With just the orchestra and Blomstedt, the performance of the Seventh Symphony proved much more successful. The first movement introduction sounded full of tonal possibility, a worthy successor to Haydn. Orchestral clarity and tonal depth were revealed to be two sides of the same coin, the one enhancing the other. If I have heard more exciting transitions to the exposition proper, this was eminently musical, a proper continuation. Blomstedt’s way was not the knife-edge approach of Carlos Kleiber; indeed, it proved more Apollonian than Dionysian throughout the symphony. If it were not necessarily the way I think of the work, it was a perfectly valid alternative, from which much could be learned. The slow movement – yes, I know it is not a slow movement really, but it annoys the right people to call it that – was taken swiftly, and indeed almost without a break. That ‘following on’ intrigued, and proved highly successful; if only the bronchial brigade had been listening. A processional that might have fascinated Birtwistle ensued: played pretty ‘straight’, but certainly none the worse for that. The depth of string tone – depth, not necessarily volume – was truly a thing of wonder, but there was nothing narcissistic about this: all was at the service of the music, as the cliché goes.

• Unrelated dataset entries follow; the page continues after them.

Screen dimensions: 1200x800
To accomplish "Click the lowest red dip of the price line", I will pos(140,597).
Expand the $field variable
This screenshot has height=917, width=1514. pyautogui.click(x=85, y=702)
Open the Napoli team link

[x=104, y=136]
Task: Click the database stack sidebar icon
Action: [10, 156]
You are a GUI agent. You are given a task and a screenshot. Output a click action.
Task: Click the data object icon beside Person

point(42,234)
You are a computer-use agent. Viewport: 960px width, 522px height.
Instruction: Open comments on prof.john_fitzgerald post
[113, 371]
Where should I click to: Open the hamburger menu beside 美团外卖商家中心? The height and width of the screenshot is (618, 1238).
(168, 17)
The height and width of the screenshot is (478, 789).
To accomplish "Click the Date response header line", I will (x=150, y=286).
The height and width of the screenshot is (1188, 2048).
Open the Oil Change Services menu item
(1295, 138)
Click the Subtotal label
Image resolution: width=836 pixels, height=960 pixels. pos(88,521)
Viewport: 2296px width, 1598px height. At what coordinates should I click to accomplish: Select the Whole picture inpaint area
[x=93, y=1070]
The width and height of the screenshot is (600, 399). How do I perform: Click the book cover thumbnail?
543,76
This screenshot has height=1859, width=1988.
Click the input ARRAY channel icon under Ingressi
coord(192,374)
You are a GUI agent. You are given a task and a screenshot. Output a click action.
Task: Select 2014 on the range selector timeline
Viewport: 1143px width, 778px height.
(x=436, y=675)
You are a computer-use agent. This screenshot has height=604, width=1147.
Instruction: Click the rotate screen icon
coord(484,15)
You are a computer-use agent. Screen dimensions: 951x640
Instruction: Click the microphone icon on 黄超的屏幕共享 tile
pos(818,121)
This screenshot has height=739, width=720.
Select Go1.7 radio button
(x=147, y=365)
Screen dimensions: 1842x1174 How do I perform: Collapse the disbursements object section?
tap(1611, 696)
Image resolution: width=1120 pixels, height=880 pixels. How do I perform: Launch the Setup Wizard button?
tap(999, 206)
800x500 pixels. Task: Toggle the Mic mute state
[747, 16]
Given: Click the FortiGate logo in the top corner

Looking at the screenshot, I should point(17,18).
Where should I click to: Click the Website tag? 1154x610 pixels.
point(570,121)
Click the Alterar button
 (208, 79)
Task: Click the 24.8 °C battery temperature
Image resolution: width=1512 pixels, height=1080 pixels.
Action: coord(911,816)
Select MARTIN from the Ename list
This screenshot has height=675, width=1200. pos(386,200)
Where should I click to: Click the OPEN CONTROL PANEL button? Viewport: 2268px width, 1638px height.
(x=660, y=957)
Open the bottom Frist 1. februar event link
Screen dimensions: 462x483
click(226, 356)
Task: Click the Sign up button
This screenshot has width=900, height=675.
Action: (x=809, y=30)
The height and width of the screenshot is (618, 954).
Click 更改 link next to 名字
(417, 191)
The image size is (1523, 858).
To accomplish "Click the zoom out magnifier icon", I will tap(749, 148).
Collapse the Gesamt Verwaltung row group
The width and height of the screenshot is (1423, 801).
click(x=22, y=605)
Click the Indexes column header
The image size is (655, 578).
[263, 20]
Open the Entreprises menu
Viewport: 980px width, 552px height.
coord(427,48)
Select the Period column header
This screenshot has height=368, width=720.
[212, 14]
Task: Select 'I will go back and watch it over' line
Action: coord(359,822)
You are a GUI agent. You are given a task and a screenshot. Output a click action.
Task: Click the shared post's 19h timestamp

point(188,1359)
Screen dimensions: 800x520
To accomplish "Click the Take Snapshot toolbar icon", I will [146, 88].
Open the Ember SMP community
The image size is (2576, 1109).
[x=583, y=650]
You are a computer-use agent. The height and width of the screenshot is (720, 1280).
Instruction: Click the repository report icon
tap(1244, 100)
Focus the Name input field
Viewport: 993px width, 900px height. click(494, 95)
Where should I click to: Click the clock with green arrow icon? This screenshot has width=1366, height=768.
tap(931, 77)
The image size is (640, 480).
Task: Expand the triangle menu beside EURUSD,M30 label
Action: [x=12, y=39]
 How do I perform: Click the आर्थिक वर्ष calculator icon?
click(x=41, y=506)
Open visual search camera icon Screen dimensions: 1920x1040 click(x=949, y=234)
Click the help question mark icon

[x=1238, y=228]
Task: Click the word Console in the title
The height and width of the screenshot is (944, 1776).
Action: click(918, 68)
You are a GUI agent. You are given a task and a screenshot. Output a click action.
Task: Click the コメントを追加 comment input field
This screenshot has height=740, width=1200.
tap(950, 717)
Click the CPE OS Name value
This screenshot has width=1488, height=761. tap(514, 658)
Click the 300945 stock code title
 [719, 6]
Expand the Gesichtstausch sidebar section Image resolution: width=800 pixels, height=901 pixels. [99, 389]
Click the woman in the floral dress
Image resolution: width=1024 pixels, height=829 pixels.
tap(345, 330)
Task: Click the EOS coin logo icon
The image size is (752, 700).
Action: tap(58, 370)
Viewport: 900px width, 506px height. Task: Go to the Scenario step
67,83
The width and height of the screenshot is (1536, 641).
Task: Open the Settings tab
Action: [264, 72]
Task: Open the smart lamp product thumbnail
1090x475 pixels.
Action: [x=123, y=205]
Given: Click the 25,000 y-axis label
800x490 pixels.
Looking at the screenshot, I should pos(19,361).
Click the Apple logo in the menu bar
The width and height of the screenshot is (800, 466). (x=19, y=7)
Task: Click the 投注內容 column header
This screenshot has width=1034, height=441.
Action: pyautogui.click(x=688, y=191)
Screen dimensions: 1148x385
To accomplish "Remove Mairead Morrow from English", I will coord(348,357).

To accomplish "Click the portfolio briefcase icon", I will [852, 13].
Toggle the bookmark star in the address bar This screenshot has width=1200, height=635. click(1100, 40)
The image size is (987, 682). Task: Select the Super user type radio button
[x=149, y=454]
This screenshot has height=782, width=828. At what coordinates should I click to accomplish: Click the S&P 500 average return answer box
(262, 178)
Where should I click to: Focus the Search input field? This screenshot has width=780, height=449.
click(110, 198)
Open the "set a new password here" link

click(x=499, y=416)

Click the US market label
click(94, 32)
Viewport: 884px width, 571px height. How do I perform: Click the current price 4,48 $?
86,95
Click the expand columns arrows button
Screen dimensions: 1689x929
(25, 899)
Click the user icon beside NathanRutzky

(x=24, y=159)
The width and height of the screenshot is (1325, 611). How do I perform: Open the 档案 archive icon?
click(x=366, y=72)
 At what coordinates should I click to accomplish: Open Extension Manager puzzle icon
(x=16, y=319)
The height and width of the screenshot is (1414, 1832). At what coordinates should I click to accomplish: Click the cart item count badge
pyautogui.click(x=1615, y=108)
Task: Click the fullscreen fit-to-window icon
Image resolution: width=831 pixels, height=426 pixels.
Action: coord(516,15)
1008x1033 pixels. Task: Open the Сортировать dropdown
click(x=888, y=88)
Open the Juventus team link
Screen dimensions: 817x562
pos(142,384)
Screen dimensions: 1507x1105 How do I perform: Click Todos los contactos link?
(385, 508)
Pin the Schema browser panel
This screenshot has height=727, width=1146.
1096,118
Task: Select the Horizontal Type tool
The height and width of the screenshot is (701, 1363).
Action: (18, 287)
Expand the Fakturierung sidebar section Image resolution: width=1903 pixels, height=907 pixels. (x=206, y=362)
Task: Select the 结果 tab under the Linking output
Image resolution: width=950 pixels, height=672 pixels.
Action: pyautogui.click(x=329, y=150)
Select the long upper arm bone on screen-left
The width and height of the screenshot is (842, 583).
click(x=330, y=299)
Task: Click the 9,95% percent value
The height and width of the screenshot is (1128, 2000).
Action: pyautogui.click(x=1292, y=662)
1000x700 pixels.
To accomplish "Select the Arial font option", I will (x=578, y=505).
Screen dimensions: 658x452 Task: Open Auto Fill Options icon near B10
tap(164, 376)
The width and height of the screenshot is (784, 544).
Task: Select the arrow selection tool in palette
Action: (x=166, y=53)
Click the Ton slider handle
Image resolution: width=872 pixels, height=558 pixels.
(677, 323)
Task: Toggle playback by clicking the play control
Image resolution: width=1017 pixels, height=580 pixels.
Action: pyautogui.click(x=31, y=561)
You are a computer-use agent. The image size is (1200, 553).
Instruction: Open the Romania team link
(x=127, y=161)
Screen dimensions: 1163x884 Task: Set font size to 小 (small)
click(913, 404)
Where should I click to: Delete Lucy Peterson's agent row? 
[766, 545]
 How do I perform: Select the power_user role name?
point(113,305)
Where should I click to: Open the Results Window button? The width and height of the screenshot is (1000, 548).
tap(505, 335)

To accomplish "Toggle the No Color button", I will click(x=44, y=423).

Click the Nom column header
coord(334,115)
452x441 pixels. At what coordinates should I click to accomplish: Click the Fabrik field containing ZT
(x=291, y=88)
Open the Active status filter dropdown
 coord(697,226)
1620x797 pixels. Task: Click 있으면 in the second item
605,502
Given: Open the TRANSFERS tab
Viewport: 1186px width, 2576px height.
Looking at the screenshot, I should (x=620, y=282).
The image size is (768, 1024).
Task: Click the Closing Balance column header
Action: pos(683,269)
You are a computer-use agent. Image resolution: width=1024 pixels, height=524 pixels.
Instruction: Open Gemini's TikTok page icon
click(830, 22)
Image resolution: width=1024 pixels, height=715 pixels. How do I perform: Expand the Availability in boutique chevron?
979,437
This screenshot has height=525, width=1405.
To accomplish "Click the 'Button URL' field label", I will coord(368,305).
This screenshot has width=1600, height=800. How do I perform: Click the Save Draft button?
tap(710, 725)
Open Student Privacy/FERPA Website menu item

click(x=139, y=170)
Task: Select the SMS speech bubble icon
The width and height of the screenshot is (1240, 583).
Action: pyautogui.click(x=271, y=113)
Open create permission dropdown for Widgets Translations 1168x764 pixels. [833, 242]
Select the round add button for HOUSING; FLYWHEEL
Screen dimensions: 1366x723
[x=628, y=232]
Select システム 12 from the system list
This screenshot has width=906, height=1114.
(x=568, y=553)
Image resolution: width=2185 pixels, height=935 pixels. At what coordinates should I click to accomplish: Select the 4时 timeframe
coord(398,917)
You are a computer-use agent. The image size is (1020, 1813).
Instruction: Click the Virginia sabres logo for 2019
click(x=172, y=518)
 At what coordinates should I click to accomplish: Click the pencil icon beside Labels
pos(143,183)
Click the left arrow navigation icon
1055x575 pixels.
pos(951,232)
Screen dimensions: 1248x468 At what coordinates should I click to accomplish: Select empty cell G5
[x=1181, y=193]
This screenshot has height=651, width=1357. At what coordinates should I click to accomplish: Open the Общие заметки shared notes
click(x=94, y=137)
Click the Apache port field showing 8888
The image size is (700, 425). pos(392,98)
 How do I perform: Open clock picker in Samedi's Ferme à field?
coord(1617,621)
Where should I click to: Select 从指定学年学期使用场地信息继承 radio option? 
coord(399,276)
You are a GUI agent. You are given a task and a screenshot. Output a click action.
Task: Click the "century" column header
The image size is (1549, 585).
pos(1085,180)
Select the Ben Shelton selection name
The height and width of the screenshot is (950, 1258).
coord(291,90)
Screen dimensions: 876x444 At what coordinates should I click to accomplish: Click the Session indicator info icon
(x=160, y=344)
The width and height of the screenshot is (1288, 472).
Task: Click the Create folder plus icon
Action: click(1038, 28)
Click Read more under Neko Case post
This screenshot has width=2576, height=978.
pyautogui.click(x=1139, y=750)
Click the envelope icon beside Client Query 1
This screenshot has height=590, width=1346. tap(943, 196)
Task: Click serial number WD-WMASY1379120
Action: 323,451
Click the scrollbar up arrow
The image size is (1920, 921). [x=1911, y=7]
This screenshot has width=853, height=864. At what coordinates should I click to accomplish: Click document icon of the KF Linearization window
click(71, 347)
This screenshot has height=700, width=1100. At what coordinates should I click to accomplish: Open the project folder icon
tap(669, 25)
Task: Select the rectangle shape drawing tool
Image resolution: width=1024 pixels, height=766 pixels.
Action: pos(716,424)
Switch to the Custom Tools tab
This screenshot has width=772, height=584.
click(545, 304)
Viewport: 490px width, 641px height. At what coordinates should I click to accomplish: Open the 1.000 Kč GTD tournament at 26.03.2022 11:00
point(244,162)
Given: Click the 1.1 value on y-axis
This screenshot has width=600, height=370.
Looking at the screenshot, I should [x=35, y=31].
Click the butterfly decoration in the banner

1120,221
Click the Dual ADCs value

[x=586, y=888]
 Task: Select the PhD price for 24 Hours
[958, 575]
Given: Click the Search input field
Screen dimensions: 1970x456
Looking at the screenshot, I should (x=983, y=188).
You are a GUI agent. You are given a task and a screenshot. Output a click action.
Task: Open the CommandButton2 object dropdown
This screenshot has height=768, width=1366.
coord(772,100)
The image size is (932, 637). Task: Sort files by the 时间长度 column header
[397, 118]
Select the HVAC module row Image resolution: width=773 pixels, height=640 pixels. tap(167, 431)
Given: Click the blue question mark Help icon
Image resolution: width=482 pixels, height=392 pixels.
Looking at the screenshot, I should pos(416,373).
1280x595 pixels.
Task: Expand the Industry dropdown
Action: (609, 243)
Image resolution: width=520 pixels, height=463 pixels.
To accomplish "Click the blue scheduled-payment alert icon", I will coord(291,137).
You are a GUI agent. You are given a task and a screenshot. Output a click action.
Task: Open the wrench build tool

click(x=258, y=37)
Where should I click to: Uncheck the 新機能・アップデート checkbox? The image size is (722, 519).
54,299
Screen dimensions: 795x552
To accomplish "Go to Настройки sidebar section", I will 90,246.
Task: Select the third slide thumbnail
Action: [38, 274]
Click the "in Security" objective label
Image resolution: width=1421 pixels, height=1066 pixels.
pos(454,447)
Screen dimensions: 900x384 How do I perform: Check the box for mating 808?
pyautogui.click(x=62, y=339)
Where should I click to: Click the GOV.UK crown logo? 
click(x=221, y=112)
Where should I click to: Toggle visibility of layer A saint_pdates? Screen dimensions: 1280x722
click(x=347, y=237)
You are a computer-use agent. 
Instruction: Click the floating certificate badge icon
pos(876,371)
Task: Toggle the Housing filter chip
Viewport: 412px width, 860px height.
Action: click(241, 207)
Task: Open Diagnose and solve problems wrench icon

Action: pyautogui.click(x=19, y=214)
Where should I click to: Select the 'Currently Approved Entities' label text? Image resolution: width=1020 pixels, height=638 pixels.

Blomstedt took the scherzo very fast indeed; I am not sure I have heard it faster, although doubtless some ‘authenticist’ will have managed to cross the line in half the time, having ‘discovered’ that Beethoven’s dog had eaten his metronome. Or something. If I missed the darker urgency, the sense that the future of the world was at stake, one would hear from, say, Daniel Barenboim, there was no doubting the accomplishment of the playing; and, as I said, it is a good thing to hear alternatives, so long as they are not unutterably perverse. I found the lack of relaxation for the trio a pity – one does not have to go to the lengths of a Leonard Bernstein here to feel that some such response is helpful, even necessary – and felt puzzled by a subsequent ultra-slowing for the transition back to the scherzo the second time around, but it made me listen. The finale worked uncommonly well, I thought. Too often, it comes to sound harsh, inhumanly driven: what could be less Beethovenian? Here, though, it proved almost graceful. Lower strings and timpani proved ample harmonic grounding, whilst above, the dancing continued.

What seems to be a genuinely sunny disposition on Blomstedt’s part displayed itself also in the encore, the Egmont Overture. Not at the beginning, of course, in which the Gewandhaus Orchestra sounded still darker than it had earlier; perhaps more to the point, each note in that extraordinary introduction was invested with meaning. Here we moved closer to a ‘traditional’ reading. The rejoicing that followed returned us, howeverm to that earlier Apollonian disposition. And what playing we heard from the orchestra: to match any in the world!